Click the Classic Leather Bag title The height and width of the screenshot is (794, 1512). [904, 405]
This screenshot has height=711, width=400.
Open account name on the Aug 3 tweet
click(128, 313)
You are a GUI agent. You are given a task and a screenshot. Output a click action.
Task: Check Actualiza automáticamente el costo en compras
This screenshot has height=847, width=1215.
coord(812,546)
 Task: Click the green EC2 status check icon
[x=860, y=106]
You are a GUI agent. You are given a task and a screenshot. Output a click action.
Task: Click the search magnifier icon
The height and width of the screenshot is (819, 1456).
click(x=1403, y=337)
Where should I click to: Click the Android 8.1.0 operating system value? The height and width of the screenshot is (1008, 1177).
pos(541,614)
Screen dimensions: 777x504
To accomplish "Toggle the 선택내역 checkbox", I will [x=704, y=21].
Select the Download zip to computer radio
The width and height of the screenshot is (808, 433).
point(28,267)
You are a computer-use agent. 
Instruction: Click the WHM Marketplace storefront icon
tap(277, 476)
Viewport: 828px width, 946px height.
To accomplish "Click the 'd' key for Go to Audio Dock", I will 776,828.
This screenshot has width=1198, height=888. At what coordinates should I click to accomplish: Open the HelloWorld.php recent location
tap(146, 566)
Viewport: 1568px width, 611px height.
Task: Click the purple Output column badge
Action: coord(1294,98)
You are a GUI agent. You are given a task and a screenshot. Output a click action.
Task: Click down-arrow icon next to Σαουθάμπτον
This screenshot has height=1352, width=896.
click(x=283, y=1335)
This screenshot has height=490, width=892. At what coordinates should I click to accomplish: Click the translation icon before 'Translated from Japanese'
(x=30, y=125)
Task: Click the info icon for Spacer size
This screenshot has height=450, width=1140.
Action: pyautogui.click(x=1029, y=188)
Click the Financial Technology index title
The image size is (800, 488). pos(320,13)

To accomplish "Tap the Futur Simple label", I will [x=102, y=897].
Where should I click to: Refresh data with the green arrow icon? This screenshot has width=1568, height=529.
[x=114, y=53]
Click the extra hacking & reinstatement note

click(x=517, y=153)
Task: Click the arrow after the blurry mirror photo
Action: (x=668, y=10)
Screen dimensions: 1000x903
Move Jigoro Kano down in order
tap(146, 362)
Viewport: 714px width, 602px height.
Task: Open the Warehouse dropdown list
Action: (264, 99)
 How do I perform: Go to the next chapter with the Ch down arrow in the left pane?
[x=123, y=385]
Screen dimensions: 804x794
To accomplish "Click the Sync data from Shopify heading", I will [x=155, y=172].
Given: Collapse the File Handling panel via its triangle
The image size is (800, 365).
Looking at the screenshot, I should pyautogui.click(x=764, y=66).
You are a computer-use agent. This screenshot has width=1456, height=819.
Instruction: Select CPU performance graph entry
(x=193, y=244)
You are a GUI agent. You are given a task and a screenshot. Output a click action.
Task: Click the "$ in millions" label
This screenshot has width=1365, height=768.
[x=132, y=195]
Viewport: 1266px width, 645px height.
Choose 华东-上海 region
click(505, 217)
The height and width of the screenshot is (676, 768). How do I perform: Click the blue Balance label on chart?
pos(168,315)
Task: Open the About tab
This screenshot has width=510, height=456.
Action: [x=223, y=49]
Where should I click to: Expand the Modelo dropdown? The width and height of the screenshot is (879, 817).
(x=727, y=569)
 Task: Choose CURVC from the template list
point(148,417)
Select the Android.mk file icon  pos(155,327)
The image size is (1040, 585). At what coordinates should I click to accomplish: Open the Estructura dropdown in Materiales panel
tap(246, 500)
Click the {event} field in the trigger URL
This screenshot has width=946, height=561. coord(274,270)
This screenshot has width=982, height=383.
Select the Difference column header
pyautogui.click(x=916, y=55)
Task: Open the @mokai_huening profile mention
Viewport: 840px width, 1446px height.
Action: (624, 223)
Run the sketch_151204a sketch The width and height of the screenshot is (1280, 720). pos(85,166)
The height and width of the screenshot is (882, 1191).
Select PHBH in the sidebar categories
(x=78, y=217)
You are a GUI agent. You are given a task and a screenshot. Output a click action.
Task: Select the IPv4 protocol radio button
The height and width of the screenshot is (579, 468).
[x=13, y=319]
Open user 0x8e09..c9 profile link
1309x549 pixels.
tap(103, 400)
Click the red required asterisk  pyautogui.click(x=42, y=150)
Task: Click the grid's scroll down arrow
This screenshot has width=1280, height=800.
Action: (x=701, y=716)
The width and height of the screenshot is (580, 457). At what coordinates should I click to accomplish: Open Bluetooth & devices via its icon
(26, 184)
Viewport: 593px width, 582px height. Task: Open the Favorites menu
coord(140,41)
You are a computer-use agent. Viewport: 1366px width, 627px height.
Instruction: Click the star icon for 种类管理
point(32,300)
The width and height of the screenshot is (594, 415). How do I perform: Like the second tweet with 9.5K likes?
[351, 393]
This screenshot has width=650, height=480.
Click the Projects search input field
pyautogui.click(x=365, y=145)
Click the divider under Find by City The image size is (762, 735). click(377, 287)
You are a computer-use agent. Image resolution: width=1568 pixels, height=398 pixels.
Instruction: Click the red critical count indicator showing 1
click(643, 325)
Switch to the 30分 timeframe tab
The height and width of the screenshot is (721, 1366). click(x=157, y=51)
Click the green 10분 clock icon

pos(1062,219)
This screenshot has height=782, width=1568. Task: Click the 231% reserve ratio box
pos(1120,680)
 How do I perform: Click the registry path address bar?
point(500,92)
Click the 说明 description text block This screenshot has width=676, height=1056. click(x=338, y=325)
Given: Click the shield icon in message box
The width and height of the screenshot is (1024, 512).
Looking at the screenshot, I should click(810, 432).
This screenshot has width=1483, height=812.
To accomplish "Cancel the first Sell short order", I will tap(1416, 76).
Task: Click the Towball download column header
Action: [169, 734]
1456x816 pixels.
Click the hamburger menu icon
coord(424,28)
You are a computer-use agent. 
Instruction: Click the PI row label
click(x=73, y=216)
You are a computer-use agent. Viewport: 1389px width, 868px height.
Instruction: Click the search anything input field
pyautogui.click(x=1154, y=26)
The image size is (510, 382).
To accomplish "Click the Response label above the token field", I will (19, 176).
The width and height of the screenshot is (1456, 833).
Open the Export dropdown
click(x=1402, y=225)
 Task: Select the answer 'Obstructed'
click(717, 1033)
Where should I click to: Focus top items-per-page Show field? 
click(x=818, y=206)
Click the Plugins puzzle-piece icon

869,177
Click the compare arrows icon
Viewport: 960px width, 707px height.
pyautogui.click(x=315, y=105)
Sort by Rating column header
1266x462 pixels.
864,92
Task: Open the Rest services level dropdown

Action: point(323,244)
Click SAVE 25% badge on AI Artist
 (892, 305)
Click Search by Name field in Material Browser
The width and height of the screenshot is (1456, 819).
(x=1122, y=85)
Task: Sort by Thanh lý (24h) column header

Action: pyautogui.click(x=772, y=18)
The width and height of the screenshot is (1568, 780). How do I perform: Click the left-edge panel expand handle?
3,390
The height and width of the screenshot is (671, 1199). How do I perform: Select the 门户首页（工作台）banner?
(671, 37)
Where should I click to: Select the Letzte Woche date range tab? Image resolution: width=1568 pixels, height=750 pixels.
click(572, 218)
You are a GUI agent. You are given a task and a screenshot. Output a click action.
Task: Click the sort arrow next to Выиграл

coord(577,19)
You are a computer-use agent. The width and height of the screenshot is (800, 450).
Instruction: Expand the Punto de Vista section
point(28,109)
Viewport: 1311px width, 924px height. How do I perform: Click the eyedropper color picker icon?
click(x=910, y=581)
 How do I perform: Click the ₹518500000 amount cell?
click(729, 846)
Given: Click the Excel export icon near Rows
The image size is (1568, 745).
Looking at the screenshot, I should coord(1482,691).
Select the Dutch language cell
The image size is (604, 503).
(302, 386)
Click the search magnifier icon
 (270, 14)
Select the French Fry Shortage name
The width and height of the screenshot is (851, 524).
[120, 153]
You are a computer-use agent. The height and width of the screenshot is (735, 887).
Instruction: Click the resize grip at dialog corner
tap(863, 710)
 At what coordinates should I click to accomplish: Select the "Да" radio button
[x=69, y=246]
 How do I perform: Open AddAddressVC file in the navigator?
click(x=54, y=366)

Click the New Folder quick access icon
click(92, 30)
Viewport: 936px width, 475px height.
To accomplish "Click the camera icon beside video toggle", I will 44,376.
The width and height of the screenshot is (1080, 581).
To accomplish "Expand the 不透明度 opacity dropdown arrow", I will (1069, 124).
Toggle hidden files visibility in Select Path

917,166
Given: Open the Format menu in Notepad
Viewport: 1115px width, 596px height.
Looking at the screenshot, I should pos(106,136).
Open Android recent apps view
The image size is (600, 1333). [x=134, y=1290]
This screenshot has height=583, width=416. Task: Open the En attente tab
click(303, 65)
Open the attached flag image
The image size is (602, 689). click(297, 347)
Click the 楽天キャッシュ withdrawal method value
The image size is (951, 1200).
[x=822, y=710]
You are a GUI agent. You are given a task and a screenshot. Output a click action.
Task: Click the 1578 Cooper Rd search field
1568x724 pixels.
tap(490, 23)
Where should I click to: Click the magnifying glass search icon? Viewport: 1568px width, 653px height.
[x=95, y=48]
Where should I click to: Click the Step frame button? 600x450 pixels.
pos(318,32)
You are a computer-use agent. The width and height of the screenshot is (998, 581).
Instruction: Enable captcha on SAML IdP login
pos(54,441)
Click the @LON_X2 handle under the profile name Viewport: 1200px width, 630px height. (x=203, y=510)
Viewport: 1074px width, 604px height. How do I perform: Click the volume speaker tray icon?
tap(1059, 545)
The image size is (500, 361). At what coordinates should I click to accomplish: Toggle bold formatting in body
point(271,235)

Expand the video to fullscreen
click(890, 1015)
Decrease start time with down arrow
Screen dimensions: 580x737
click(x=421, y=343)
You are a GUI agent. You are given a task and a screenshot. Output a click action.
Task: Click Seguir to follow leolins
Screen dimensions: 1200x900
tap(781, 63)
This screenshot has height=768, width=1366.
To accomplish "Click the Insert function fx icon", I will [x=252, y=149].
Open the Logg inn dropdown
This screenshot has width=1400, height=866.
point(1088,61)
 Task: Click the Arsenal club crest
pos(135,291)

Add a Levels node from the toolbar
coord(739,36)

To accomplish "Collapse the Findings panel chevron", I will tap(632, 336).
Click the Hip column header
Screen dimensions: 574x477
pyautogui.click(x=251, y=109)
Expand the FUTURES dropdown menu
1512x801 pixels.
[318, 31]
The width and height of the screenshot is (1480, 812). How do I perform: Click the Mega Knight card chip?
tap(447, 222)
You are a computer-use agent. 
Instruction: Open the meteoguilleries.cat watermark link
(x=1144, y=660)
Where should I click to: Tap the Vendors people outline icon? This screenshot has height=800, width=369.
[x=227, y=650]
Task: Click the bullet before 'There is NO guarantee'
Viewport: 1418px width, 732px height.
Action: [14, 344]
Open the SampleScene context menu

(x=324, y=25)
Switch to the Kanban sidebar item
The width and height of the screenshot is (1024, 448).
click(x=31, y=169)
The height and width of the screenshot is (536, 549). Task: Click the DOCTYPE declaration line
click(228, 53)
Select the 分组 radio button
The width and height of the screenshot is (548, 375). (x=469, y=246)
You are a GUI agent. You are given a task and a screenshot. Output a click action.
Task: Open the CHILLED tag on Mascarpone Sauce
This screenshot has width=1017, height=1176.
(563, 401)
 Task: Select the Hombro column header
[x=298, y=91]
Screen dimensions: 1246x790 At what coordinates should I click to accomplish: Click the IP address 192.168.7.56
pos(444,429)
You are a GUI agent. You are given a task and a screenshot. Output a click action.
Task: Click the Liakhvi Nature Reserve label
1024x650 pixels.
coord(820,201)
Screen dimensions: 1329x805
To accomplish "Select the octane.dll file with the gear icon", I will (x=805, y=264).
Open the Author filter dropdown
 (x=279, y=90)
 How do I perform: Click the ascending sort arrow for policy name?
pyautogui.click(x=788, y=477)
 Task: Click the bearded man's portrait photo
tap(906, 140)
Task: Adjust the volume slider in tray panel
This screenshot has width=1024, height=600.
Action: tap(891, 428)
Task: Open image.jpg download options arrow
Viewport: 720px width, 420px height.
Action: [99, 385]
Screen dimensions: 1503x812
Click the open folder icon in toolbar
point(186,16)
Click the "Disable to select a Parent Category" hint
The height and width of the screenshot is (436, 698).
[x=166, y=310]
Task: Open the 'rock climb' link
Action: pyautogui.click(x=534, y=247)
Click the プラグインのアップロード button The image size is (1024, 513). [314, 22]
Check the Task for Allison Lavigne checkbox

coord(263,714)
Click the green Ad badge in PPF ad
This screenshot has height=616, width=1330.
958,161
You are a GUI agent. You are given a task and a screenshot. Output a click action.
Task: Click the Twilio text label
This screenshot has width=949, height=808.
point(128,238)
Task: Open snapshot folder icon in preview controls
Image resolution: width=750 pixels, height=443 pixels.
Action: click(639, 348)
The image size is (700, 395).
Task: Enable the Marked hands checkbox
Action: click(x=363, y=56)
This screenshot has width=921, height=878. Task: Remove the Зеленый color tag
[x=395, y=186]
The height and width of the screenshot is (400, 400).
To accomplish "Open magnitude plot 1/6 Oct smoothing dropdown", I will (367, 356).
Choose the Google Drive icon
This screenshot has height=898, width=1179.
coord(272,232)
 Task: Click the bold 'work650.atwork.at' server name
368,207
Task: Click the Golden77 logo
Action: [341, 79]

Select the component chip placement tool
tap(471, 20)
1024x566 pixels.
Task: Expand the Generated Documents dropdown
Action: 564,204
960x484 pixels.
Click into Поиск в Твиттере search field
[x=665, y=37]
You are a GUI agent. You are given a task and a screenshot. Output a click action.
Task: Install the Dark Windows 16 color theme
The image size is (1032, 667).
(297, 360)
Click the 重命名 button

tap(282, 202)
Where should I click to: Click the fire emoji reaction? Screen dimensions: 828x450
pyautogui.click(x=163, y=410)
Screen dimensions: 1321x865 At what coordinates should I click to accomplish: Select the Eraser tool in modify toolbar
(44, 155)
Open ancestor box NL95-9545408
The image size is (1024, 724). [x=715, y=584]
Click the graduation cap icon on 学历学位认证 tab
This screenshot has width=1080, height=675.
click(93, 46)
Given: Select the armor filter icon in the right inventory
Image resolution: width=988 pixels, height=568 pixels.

···

TASK STATEMENT: Exactly as they appear, please write out the lines from the opening of the listing above down to the line containing "Screen dimensions: 777x504", with both end lines included.

ANSWER FOR THE TASK:
Click the Classic Leather Bag title The height and width of the screenshot is (794, 1512). [904, 405]
This screenshot has height=711, width=400.
Open account name on the Aug 3 tweet
click(128, 313)
You are a GUI agent. You are given a task and a screenshot. Output a click action.
Task: Check Actualiza automáticamente el costo en compras
This screenshot has height=847, width=1215.
coord(812,546)
 Task: Click the green EC2 status check icon
[x=860, y=106]
You are a GUI agent. You are given a task and a screenshot. Output a click action.
Task: Click the search magnifier icon
The height and width of the screenshot is (819, 1456).
click(x=1403, y=337)
Where should I click to: Click the Android 8.1.0 operating system value? The height and width of the screenshot is (1008, 1177).
pos(541,614)
Screen dimensions: 777x504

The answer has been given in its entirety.